A câmera de Puenzo não busca o caricato, mas o enquadramento da opressão, que se torna quase física. “Ninguém Nos Viu Partir” não quer resolver um crime, quer expor um sistema. Cada episódio funciona como uma lembrança reprimida, uma parte da memória e da dor que se recusa a cicatrizar.
Ponto alto: Roteiro e atuações
O roteiro se desenvolve a partir de um contexto latino-americano de conservadorismo e poder econômico, onde o controle masculino é sustentado pela religião e, principalmente, pela imagem pública. A diferença é que, aqui, o horror não está na brutalidade explícita, mas na burocracia que legitima o abuso e nas conversas em tom baixo.
Tessa Ía entrega uma atuação contida e cortante, que traduz o desespero de quem precisa lutar para existir socialmente antes mesmo de recuperar os filhos. Zurita, por outro lado, constrói um Leo ambíguo, quase patético, um homem que usa o amor e a mágoa como justificativa para a destruição.
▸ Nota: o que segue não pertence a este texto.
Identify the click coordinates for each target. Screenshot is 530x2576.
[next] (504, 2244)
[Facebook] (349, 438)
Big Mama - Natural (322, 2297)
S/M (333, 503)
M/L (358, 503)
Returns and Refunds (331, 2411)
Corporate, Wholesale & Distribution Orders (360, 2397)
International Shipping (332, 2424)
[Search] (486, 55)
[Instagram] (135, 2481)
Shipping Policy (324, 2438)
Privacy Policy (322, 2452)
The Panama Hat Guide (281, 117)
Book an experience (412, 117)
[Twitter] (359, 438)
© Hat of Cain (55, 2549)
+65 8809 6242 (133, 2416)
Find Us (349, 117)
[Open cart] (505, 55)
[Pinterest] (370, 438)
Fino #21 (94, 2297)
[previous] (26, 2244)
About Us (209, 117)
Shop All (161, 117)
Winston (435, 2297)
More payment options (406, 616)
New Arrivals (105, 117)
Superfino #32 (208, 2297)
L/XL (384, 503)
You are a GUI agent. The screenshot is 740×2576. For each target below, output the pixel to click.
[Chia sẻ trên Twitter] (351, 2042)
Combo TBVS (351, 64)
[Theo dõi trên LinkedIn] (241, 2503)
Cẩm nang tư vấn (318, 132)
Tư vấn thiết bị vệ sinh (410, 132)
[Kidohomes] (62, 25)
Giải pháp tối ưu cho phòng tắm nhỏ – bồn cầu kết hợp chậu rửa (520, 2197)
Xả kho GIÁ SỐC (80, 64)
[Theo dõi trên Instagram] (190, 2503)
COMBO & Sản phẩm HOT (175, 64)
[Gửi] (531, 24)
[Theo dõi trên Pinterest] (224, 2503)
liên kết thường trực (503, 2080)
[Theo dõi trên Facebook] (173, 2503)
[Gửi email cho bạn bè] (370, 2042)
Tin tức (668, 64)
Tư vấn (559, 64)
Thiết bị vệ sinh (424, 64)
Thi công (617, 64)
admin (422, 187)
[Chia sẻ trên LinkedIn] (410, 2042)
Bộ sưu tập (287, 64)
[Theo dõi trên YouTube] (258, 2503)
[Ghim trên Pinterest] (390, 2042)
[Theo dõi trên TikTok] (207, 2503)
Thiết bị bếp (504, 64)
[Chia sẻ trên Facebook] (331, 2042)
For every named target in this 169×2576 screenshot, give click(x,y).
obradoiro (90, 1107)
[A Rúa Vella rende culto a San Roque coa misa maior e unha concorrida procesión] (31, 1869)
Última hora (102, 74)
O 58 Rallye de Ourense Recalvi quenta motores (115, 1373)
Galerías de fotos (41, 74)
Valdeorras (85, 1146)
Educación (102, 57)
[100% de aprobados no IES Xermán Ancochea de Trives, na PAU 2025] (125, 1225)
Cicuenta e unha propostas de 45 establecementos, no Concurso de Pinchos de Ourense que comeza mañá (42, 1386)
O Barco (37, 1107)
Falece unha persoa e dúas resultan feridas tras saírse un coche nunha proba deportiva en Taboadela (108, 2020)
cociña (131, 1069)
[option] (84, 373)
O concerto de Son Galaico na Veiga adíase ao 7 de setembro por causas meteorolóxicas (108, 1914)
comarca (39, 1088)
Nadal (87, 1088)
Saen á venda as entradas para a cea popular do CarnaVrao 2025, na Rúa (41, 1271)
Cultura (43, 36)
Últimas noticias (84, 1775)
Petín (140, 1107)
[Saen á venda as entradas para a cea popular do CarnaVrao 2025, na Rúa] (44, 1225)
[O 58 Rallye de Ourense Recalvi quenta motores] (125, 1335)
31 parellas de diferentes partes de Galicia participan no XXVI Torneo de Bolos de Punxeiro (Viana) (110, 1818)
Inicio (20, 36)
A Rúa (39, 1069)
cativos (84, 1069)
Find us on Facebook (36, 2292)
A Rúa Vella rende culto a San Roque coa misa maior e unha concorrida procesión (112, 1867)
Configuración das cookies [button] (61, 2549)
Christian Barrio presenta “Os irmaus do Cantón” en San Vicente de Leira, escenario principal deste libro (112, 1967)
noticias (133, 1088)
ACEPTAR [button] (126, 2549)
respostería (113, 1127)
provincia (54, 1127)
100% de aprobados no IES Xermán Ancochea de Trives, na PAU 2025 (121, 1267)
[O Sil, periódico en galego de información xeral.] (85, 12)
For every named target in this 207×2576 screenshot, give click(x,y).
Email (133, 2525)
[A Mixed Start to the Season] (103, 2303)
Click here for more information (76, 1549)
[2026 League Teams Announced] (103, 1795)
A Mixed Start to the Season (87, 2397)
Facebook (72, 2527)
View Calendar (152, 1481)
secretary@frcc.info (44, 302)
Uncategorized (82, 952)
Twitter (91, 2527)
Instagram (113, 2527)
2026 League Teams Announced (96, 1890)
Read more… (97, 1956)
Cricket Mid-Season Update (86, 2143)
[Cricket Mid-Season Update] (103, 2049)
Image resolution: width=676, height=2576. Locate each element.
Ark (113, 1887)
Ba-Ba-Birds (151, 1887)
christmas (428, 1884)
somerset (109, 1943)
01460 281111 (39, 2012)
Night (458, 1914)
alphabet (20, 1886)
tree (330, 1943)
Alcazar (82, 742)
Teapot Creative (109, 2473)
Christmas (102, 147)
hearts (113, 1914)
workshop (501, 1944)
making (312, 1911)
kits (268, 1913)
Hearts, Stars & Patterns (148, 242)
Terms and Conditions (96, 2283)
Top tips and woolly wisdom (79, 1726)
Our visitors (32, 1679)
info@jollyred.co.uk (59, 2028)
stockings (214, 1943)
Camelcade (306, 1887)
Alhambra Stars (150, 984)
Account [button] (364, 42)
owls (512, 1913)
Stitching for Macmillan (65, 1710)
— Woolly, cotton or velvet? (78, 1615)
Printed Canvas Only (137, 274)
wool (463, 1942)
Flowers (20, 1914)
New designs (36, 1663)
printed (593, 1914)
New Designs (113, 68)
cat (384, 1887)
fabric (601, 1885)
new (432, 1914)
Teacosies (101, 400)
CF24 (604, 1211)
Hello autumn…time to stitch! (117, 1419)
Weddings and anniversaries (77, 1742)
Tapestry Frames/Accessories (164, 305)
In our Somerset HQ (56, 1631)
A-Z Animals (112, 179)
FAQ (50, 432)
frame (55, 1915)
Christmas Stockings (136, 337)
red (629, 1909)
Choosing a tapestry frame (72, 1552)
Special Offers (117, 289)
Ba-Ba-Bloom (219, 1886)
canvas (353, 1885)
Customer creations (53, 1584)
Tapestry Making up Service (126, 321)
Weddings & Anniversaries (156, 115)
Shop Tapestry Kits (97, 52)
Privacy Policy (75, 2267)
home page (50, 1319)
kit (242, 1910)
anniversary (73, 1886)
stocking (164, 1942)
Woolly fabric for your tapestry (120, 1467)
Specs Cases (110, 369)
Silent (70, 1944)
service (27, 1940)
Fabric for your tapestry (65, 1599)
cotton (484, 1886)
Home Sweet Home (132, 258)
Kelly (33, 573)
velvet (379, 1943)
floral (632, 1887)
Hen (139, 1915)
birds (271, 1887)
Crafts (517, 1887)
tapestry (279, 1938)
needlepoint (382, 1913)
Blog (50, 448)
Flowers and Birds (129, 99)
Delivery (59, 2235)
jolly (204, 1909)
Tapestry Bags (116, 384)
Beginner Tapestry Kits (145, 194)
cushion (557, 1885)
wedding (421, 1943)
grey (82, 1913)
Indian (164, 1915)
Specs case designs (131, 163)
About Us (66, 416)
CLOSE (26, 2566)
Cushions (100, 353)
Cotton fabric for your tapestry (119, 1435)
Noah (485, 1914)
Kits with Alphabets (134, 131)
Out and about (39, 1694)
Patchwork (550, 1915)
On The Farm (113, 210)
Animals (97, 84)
É um duelo de presenças, mas também de narrativas: quem tem o direito de contar a própria história?
No fim, “Ninguém Nos Viu Partir” é menos sobre o sequestro e mais sobre o que ele representa. A minissérie expõe uma ferida de mulheres silenciadas por estruturas que confundem autoridade com amor e que seguem, até hoje, tentando ser ouvidas em meio ao ruído do poder.